• [Dataset excerpts]
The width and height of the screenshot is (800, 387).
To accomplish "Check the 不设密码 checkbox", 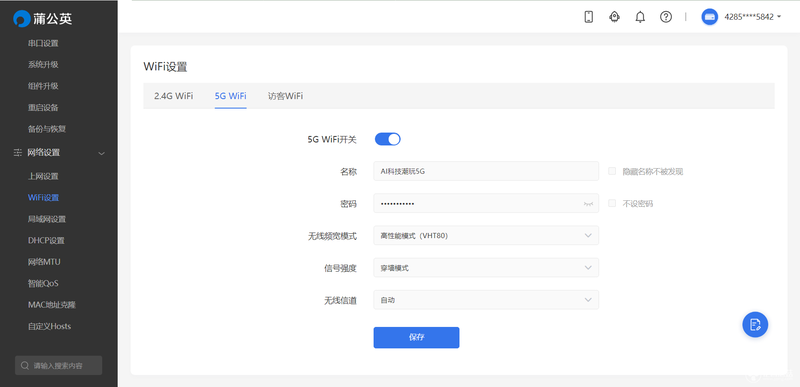I will (x=612, y=203).
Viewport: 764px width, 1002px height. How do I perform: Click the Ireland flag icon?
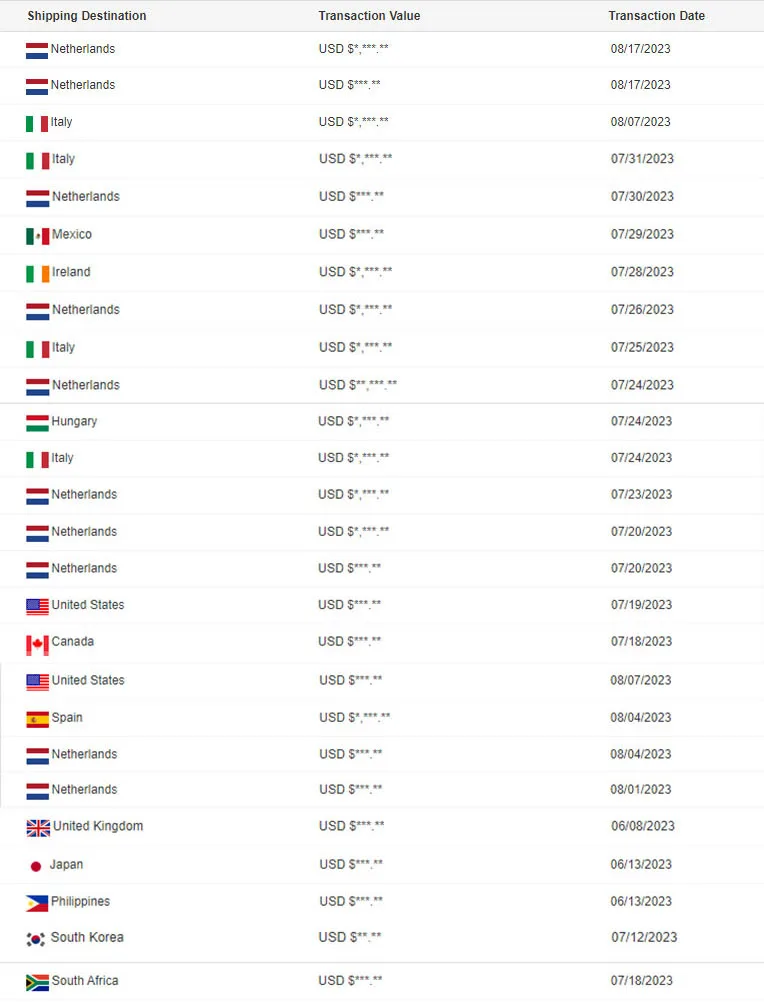pos(37,273)
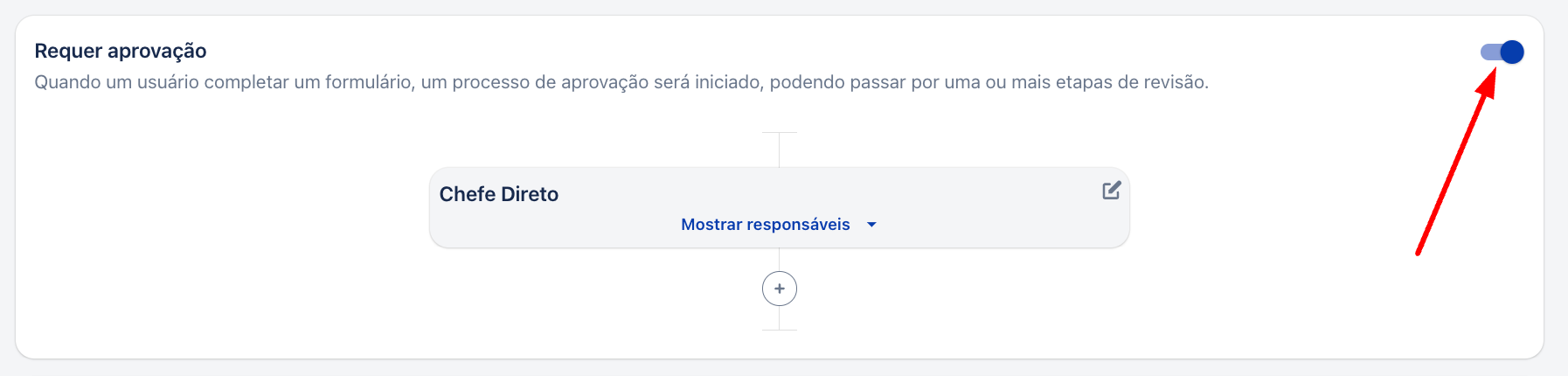This screenshot has height=376, width=1568.
Task: Click the connector line below plus button
Action: point(780,318)
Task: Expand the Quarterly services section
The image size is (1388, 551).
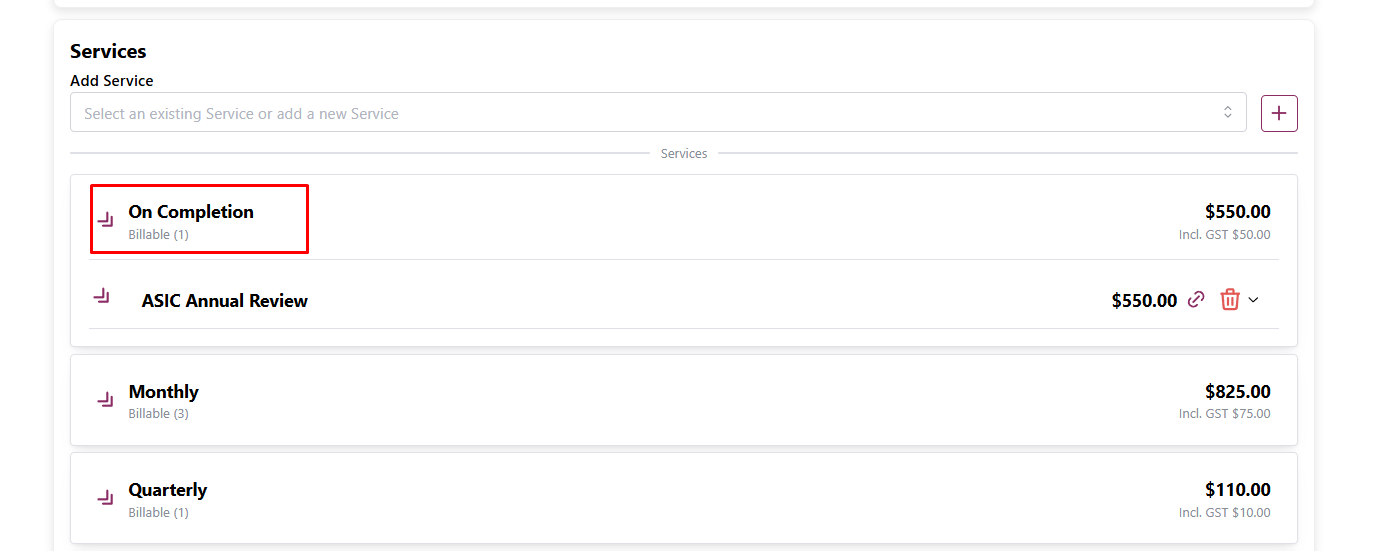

• [Exercise instructions] Your copy should begin at the line containing "Viewport: 764px width, 1002px" and end at the last line of the data above, matching each line exactly and holding no pictures.

• [Problem solution]
Viewport: 764px width, 1002px height. How do I perform: Click the Ireland flag icon?
pos(37,273)
This screenshot has height=376, width=1568.
Task: Click the connector line below plus button
Action: point(780,318)
Task: Expand the Quarterly services section
The image size is (1388, 551).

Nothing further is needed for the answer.